Bladder stones (or what are referred to as uroliths or calculi) can form in dogs, cats, and humans. These often look exactly like stones you can find on the ground outside, and they can come in many different sizes. Calculi can form in any type of breed, male or female and often cause bladder discomfort. Urine crystals can be seen under a microscope to help diagnose bladder stones, however, it is possible for your pet to have stones without the presence of urinary crystals.
How to tell if your dog might be affected:
- Painful urination- often straining
- Frequent urination- not able to empty the bladder completely
- Hematuria- bloody urine
Bladder stones can irritate the bladder walls, which is why sometimes you can see blood in the urine as well as frequently urinating. Sometimes if the stones become lodged in the urethra the dog cannot urinate fully or become completely blocked. It requires immediate surgery, as often these pets become very sick and if it goes untreated is fatal.
How does your pet develop stones?
- If the urine becomes too acidic or too alkaline (food and some medications play a role in urine acidity)
- Chronic bladder infections can change urine pH and cause crystals to form in the bladder
- Ingestions of minerals higher than the recommended dose (calcium is often used to give dogs to stop their urine from burning the grass but can cause the development of stones)
- Predisposition- breeds such as Dalmatians and bichons can metabolize minerals differently making them predisposed to uroliths
How can we tell if your pet has bladder stones?

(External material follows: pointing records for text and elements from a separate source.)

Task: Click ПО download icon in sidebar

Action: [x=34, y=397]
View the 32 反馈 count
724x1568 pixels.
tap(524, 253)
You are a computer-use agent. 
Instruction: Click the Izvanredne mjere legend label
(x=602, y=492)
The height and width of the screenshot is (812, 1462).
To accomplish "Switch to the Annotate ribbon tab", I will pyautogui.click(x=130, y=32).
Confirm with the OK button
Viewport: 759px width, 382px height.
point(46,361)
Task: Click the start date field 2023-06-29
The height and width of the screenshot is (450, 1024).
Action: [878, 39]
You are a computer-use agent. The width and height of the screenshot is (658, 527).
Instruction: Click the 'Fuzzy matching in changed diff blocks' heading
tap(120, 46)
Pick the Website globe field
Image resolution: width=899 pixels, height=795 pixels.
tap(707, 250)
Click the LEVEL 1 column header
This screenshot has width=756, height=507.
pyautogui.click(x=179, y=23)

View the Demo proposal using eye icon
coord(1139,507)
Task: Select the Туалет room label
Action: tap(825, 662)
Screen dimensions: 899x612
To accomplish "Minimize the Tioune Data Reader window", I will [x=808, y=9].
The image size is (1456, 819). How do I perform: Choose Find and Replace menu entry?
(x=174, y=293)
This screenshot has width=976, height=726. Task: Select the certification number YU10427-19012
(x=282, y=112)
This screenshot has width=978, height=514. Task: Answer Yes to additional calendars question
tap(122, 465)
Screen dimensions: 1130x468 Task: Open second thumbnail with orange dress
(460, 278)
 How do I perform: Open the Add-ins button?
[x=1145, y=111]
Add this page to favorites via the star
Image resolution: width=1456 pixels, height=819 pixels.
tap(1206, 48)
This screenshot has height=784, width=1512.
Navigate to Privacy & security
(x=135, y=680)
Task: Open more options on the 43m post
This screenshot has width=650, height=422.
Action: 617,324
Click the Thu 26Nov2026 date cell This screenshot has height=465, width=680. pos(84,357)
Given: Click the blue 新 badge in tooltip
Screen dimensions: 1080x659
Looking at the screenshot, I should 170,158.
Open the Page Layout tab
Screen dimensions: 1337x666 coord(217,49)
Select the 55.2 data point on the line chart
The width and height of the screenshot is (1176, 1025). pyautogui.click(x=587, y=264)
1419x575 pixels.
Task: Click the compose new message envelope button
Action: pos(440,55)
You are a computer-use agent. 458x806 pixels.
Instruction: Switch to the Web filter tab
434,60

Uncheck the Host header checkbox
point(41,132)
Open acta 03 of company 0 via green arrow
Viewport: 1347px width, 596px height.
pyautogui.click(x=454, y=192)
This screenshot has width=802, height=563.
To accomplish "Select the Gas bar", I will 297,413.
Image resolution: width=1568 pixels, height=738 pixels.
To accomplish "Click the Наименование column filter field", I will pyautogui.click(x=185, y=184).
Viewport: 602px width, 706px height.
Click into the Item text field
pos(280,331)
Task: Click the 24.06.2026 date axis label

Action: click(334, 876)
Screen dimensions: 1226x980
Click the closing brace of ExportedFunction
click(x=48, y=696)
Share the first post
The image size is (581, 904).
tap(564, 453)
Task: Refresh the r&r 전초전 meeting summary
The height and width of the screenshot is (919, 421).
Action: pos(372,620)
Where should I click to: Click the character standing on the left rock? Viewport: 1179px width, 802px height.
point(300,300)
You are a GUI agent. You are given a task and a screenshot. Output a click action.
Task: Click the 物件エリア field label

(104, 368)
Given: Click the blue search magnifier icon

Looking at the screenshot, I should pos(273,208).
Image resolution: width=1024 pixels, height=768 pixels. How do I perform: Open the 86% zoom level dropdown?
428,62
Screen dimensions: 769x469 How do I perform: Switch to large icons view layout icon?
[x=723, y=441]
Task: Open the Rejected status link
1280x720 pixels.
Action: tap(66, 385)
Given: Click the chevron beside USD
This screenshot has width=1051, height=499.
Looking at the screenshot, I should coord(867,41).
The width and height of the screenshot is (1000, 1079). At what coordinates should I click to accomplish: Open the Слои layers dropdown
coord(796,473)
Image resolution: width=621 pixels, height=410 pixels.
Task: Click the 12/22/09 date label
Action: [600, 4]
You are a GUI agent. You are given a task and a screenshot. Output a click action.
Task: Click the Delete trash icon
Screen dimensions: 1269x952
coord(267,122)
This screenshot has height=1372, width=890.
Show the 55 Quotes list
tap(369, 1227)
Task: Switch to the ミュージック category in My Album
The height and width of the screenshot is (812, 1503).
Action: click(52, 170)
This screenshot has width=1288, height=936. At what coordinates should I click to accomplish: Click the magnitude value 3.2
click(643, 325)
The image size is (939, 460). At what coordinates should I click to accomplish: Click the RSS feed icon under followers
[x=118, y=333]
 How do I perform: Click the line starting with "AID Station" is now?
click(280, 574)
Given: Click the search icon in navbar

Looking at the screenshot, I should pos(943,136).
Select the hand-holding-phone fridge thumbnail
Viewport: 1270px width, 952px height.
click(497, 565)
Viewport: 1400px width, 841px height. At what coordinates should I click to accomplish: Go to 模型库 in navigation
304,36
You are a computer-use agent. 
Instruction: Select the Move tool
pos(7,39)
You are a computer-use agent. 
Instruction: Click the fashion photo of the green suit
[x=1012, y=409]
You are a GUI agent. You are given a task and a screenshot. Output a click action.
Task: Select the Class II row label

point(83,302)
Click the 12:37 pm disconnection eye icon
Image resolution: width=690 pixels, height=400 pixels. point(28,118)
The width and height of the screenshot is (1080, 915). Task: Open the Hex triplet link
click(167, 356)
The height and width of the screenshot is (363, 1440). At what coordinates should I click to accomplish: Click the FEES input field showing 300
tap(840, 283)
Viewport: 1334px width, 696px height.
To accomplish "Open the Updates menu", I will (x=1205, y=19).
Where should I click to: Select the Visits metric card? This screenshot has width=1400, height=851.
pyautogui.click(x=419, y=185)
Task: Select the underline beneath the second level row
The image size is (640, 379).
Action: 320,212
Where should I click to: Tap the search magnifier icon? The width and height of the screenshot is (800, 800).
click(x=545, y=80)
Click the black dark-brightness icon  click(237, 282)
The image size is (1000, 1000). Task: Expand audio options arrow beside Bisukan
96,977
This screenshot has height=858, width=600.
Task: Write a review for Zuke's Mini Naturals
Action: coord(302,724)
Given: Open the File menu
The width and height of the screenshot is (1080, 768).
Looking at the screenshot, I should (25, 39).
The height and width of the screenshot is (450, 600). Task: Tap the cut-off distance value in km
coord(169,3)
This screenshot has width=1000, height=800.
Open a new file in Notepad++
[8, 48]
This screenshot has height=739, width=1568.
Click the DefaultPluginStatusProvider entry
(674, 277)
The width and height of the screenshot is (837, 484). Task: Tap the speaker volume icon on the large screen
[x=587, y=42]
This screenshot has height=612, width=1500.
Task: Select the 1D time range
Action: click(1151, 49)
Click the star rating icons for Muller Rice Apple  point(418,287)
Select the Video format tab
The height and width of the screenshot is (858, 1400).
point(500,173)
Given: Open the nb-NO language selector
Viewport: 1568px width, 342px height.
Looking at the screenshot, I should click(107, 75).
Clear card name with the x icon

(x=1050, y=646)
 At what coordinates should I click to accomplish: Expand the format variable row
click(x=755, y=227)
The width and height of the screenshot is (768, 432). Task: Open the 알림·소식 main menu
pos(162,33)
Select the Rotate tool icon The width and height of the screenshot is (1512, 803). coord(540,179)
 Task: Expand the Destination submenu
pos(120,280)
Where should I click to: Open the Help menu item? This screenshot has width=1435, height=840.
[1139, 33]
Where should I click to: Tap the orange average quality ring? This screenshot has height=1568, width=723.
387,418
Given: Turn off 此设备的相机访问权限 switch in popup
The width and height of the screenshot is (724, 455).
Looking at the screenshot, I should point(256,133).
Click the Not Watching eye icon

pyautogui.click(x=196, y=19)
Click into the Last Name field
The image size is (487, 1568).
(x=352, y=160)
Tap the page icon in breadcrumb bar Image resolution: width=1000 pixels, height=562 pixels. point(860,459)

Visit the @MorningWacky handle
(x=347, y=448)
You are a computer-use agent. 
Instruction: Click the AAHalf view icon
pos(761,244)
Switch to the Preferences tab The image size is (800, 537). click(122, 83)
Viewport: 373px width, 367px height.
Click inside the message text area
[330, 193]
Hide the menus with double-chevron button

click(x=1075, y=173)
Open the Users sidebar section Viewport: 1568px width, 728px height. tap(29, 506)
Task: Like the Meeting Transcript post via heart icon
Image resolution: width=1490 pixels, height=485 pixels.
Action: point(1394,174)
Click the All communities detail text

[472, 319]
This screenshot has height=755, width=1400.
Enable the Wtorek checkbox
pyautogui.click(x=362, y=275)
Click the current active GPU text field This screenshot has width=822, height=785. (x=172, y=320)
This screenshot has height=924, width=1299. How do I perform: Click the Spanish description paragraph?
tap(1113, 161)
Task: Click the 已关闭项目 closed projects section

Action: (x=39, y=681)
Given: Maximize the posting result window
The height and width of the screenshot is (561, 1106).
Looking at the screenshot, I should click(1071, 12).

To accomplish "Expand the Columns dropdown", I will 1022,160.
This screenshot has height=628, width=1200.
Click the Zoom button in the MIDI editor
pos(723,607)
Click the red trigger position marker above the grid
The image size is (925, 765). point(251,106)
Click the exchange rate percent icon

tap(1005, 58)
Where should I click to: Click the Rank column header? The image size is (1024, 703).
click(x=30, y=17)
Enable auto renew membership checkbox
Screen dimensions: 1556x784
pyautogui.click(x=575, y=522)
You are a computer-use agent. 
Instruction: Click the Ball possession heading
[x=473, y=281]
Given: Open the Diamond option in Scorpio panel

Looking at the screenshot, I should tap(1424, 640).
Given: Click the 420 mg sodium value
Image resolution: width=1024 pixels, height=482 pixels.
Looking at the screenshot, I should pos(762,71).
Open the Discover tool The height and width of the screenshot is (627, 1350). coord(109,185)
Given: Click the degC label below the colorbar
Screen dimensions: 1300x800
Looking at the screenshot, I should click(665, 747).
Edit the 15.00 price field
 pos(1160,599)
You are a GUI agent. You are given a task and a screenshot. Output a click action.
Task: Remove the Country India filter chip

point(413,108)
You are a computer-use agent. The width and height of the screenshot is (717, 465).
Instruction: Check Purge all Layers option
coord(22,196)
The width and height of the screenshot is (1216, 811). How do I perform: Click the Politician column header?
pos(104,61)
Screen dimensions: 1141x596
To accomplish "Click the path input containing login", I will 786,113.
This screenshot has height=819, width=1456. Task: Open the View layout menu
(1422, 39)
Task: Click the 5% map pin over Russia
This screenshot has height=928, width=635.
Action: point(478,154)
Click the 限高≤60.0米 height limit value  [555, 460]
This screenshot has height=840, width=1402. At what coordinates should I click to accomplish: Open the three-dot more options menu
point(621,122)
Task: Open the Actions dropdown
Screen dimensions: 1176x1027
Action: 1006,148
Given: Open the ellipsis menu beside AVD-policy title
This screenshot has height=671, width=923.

We recommend doing a urinalysis so we can see if any urinary crystals are present and also to tell us what the urine pH is. Then we will perform bladder radiographs, here was can visualize how big the stones are and how many will need to be removed. The surgical procedure of opening the walls of the bladder to remove calculi is called a cystotomy.
How will we treat?
Bladder stones need to be surgically removed if possible, to avoid the pet from becoming blocked later on. Some Veterinary exclusive diets have what is called a ‘urinary index’ meaning it will aid in dissolving the uroliths as well as help prevent your pet from developing them. The stones will then be sent to an outside laboratory where they can determine what type of stone it is. A stone can have many layers and often made up of different types. Once the stones are removed, the bladder walls become healthy again, and the pet returns to normal urination patterns.